**Tasks**
(a) In the urban subdivision text, what can the mean size of new lots created indicate?
(b) Carry on the urban subdivision text from its last sentence.

**Page extract**
Start

Urban Subdivision

 
 
 
 
Number of subdivision resource consents granted in residential zones
Number of new lots created in residential zones (with RMA section 224 approval)
Number of potential lots in residential zones (pending RMA section224 approval)
 
 
 

Purpose of indicator

The level of activity and pressure on urban land resources can be gauged by the number of subdivision applications granted and number of new lots created. The mean size of new lots created can be an indicator of assumed housing density. In the past density has been reported using dwelling counts as well as lot sizes. Due to the unavailability of census dwelling count data in 2011 this measure is unable to be reported in 2012 reporting timeframes. However, it will be reported in future once census 2013 data becomes available.

End

**Source data**
Start

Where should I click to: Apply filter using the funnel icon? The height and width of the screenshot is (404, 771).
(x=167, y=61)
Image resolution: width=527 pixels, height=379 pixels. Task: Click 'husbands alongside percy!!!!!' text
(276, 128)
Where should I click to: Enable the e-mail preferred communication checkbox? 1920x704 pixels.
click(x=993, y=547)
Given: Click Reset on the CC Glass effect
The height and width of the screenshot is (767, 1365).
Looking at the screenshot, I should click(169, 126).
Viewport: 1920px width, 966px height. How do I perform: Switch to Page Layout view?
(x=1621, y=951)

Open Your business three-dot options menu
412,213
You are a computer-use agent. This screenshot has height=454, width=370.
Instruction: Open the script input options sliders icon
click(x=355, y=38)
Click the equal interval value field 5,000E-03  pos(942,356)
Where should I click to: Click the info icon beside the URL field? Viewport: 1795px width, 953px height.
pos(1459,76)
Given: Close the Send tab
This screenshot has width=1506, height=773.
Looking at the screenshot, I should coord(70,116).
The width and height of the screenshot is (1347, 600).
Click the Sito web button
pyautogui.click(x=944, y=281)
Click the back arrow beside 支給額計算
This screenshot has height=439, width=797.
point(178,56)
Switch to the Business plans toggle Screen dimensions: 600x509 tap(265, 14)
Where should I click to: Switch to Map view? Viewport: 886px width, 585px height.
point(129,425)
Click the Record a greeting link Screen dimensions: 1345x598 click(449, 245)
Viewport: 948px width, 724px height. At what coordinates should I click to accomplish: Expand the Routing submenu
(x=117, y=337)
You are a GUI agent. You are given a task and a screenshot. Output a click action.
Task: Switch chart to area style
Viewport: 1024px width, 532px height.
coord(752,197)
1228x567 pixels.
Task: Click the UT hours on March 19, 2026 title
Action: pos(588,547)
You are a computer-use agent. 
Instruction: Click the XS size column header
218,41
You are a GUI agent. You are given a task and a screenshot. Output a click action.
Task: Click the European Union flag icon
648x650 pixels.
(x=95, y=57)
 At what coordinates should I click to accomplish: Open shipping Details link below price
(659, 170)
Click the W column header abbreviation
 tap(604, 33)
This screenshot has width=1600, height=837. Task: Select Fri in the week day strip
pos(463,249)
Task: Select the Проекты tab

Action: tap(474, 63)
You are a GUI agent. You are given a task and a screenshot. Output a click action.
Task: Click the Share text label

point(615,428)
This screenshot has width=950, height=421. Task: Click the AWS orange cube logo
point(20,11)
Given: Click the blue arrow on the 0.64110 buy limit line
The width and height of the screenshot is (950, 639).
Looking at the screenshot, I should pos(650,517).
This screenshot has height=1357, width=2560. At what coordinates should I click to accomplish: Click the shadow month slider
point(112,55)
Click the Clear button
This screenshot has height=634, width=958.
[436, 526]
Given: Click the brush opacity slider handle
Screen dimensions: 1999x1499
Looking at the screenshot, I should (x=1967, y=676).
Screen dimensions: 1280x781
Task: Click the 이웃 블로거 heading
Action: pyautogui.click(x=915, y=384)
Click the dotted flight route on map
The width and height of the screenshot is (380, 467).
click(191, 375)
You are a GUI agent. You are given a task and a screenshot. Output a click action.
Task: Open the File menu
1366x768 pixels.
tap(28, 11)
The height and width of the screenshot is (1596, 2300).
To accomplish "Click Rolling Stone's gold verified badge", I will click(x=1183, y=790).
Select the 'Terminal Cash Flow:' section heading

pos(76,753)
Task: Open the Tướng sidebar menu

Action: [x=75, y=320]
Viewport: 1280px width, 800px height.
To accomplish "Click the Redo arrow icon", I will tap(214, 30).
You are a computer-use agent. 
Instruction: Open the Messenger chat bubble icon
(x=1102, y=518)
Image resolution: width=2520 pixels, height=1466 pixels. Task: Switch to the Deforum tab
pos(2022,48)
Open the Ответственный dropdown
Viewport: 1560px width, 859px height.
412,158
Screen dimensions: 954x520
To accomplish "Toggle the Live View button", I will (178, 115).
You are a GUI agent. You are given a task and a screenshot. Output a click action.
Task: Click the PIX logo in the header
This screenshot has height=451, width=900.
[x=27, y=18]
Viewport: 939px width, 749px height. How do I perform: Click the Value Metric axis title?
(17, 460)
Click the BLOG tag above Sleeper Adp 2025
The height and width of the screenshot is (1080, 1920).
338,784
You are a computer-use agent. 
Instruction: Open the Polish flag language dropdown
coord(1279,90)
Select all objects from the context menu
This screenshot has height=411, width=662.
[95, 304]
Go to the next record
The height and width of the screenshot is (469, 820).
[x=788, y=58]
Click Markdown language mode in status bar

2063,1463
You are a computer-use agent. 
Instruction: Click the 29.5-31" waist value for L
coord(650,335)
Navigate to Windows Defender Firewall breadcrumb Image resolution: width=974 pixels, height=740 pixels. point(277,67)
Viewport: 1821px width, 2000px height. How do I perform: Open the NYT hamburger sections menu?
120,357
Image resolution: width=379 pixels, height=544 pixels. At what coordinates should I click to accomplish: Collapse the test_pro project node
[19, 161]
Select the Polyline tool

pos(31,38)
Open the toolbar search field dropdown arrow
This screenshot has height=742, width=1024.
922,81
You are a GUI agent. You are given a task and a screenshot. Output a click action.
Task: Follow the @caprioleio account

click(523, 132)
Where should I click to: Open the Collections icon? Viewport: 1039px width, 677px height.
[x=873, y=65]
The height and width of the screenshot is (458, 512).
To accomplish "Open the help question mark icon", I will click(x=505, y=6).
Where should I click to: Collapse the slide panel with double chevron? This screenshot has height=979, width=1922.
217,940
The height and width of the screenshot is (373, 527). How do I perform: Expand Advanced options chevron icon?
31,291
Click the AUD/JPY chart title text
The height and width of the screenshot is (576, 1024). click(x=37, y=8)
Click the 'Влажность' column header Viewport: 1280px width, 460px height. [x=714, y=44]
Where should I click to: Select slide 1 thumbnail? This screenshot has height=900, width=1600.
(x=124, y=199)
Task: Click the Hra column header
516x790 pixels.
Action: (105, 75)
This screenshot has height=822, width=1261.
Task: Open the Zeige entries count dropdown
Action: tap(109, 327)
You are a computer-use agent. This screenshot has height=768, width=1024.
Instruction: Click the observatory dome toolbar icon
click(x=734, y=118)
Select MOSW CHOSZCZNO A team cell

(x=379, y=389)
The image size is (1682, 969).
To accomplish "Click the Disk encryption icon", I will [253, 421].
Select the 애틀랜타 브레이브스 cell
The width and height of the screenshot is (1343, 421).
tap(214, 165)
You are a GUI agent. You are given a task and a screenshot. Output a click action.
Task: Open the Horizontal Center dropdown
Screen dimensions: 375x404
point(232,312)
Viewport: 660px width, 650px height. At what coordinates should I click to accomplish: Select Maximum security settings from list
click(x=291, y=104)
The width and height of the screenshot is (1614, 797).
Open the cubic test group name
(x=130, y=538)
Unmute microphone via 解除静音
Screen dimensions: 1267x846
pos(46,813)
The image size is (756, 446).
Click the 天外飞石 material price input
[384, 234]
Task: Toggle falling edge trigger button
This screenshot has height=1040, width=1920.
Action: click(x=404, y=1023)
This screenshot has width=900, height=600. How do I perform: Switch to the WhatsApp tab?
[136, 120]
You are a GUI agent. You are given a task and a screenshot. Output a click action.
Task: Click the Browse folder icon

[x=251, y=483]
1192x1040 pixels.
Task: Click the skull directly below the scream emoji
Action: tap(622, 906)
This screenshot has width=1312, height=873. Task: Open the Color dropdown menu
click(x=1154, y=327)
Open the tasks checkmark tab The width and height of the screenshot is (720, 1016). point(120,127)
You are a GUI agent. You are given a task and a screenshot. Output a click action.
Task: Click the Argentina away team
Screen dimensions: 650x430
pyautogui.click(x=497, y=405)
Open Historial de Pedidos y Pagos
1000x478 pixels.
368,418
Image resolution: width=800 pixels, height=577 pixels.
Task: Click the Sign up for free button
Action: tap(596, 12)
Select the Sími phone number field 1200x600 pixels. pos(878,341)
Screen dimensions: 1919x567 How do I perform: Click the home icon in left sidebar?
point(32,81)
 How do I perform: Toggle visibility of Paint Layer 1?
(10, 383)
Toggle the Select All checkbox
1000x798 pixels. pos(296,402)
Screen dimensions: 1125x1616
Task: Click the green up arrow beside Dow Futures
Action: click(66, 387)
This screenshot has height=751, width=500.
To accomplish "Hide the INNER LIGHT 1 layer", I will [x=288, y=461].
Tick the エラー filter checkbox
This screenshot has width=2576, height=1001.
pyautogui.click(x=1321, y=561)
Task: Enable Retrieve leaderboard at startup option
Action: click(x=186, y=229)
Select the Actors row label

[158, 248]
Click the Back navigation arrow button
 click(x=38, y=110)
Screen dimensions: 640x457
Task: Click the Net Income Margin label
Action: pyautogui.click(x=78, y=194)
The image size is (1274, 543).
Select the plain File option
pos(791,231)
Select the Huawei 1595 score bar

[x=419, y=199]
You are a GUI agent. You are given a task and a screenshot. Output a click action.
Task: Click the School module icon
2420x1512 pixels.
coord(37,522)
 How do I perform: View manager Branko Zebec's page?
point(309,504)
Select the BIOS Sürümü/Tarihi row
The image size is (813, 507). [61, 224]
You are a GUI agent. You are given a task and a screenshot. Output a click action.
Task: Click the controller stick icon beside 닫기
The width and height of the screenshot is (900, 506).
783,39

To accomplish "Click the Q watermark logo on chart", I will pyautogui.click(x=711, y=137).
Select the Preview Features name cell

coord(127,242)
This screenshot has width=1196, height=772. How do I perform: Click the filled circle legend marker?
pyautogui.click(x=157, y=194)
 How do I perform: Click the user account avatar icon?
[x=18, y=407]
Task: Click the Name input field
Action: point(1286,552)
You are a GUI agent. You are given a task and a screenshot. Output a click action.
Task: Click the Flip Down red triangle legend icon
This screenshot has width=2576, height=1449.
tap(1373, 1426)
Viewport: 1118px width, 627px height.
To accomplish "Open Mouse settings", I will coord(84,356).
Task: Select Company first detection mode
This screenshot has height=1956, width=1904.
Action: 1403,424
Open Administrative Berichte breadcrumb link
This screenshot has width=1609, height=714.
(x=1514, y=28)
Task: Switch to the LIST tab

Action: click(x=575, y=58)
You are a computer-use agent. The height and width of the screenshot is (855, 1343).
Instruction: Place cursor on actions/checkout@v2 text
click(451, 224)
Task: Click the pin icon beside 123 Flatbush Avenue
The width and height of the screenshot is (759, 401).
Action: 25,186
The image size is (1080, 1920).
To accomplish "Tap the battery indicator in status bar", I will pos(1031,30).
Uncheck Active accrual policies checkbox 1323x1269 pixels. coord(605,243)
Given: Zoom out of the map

End

**Results for each task**
(a) Assumed housing density.

(b)
Current information and trend

Subdivision consent numbers peaked in 2006/07 with a total of 50 consents granted. The number of consents applied for and granted in 2006/07 was influenced by the introduction of the development contributions policy in 2006. This meant there was a large number of consents processed in this period and also that the subsequent year showed fewer consents. Figure 1 shows that there was an increase in numbers of subdivision consents granted from 2007/08 to 2010/11, then a decline in 2011/12. This decline is believed to be caused by the current global economic climate and resulting market forces. A total of 13 subdivision consents were granted for the residential zones in 2011/12, which is an unusually low number.

Figure 2 shows the number of potential and actual lots created during the timeframe of 2006/07 to 2011/12. A period of five years is deliberately shown as granted consents must have begun within eight years of being granted to give effect to them  or the consent is considered to be lapsed. For example the granted (potential) lots in 2006/07 (12) may lapse in 2012/13 if they are not given effect to. To ‘give effect’ to a subdivision consent means that a section 223 certificate must be lodged within 5 years, then within another 3 years a section 224 certificate must be attained. Table 1 details what is needed for a s223 and s224 approval. Most subdivision consents apply for s223 and s224 approval at the same time as it is less costly and more efficient to do so.

 


 

Table 1.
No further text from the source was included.